The premise of the proposed amendment appeared founded upon positive direction to increase the success of the previously unsuccessful Right to Contest.  It was considered that the proposed changes could have a positive impact on community involvement in place shaping and improve engagement between public bodies, including local authorities, and community groups.


However, there remained a significant number of unknowns and a lack of specific detail regarding the proposed reforms that bring into question its operational practicality. These were queried in the draft Buckinghamshire Council response found in the Appendix  3  The key concerns for Buckinghamshire included:

-                      A potential ‘presumption in favour of disposal’ which could result in public bodies having to release land should they not have a compelling reason not to do so. For public bodies with a substantial land ownership this may result in the need for all land either to have plans developed or face the potential for land to be released. Furthermore, as a newly established unitary council, Buckinghamshire is at a significant disadvantage in being able to determine the future uses of its estate. If imposed, we are suggesting a 5-year moratorium on the right should be granted to any recently established unitary local authority.

-                      A lack of definition on what unused or underused land is. As a result, it is unclear what land could potentially be in scope under the proposed right reform. This concern is further emphasised in the fact that is not made clear at this stage whether differing spatial and conditional contexts will be applied.

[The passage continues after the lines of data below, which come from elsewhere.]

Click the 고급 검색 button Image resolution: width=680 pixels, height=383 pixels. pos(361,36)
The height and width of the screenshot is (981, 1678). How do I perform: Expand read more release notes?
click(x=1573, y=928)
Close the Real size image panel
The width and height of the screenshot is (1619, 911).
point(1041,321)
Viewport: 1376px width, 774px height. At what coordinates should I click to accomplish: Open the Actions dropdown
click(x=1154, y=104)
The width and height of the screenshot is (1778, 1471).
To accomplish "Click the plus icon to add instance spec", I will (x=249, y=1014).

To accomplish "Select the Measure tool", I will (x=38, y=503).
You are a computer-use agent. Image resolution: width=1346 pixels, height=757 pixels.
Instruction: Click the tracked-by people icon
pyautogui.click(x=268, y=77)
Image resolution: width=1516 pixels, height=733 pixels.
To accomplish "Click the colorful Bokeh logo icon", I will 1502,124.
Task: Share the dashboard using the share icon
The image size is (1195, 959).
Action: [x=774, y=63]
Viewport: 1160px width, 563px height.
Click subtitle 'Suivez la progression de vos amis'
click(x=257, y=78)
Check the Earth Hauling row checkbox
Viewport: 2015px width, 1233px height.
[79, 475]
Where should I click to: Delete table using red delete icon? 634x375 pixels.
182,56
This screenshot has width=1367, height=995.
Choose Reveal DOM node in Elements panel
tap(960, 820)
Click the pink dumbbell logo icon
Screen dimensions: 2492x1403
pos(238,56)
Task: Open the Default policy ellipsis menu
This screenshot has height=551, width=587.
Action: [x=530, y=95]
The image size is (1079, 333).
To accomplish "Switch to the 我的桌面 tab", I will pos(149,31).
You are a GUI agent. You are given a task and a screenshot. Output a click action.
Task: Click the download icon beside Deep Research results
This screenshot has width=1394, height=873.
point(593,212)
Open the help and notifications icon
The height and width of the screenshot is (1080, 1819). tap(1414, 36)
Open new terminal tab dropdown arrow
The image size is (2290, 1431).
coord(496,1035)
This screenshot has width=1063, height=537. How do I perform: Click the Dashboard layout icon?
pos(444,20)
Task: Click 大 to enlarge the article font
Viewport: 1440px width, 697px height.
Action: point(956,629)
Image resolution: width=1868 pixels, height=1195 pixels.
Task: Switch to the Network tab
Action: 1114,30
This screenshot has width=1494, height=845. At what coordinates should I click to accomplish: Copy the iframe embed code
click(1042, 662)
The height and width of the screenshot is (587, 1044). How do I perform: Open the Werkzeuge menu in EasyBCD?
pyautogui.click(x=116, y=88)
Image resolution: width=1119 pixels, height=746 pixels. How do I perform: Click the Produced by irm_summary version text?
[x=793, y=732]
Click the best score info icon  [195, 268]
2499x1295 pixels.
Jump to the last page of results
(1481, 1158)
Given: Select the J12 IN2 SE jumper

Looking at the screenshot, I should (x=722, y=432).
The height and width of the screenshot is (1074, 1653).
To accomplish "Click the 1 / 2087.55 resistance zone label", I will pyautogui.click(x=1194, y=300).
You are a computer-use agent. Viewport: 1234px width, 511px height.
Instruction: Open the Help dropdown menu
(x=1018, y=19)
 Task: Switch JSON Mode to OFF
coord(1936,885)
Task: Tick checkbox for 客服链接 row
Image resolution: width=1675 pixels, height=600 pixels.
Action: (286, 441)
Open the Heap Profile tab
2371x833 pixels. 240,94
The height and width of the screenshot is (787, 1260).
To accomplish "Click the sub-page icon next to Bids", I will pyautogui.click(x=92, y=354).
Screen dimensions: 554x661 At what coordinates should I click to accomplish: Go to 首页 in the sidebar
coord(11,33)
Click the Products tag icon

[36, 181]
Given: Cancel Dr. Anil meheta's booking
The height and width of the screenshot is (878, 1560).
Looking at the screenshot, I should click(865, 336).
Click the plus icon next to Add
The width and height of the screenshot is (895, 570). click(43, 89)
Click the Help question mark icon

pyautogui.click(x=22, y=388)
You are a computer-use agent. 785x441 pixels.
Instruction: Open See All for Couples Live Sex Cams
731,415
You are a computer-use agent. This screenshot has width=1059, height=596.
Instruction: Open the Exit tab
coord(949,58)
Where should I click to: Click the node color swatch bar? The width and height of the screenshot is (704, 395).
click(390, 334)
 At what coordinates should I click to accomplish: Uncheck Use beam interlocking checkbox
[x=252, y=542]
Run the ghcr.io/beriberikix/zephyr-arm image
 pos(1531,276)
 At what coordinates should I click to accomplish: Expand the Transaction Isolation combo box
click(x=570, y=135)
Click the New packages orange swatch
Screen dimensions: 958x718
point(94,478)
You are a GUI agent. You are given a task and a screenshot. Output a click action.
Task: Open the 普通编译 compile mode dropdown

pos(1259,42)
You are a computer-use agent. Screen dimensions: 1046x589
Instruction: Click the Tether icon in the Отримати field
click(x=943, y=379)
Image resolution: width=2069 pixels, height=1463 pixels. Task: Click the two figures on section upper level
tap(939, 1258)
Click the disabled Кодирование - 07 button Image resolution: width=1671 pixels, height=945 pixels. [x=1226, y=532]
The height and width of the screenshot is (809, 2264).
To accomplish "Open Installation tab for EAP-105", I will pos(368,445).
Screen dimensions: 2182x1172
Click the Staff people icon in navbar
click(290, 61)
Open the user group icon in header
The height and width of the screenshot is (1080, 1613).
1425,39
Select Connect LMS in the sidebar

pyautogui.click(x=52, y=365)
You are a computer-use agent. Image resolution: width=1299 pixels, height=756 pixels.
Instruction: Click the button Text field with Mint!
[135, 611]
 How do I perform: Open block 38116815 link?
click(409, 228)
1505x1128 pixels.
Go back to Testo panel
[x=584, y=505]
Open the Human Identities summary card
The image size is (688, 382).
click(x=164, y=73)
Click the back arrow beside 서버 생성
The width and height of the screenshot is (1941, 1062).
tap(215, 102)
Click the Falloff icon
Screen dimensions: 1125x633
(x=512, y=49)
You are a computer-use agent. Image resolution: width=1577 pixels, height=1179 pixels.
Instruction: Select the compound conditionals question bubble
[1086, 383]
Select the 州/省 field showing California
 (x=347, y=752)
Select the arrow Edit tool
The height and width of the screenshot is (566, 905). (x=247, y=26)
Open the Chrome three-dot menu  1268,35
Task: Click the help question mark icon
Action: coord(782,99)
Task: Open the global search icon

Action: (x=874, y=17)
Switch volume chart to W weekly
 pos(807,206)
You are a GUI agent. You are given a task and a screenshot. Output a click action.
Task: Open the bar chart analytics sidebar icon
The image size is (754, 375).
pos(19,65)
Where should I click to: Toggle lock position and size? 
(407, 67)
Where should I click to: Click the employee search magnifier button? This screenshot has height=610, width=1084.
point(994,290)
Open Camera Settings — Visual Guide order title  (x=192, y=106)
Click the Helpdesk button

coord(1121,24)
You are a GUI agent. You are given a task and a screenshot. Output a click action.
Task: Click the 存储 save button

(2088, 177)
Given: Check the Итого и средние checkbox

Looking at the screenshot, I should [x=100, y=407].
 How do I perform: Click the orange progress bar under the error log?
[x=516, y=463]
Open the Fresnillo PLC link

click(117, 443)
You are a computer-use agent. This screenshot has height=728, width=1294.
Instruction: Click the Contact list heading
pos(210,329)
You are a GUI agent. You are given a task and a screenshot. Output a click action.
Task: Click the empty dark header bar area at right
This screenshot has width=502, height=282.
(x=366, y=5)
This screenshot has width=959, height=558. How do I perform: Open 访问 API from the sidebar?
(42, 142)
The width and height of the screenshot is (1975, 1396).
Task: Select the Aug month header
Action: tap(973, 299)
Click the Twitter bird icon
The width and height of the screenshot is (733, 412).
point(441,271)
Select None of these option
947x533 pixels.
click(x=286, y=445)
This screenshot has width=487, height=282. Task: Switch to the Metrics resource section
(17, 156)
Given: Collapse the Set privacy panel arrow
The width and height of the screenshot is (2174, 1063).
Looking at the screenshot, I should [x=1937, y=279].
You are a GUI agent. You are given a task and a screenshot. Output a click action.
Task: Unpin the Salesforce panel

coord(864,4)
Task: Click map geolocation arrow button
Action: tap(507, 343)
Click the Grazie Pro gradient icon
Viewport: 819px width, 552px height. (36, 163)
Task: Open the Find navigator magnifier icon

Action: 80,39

-                      There was also a lack of clarity from the government regarding the definition of key terms like ‘community’, ‘future use’, ‘better economic use’, ‘compelling reason’ and ‘market value’. This lack of clarity could lead to speculative applications from parties that do not truly reflect aspirations of the community and lead to implications on local authority resources from having to deal with process of the application. It may also result in proposals that diverge from emerging place-based strategies and lead to the Council being directed to dispose of land for an insufficient value.

-                      Government were also seeking views on potential conditions that should be imposed, it is considered that conditions would be essential in guaranteeing appropriate delivery. These could include:

o   Agreed uses for any land disposed of aligned to planning policies and regeneration strategies

o   Clear proof of plans, funding and ability to deliver regeneration to be included in any application.

o   To enable public bodies to re-secure land should no regeneration work be started within a specific time limit

o   Valuation to based on any proposed specified uses to ensure the local authorities would receive the best value.


Members discussed the matter and were fully supportive of the issues raised and the proposed response.




1)                  That the draft response to the Right to Regenerate consultation be agreed.

2)                  That authority be delegated to the Corporate Director for Planning, Growth and Sustainability, in consultation with the relevant Cabinet Members and Leader of the Council, to submit the final response, incorporating any further changes after the Cabinet meeting.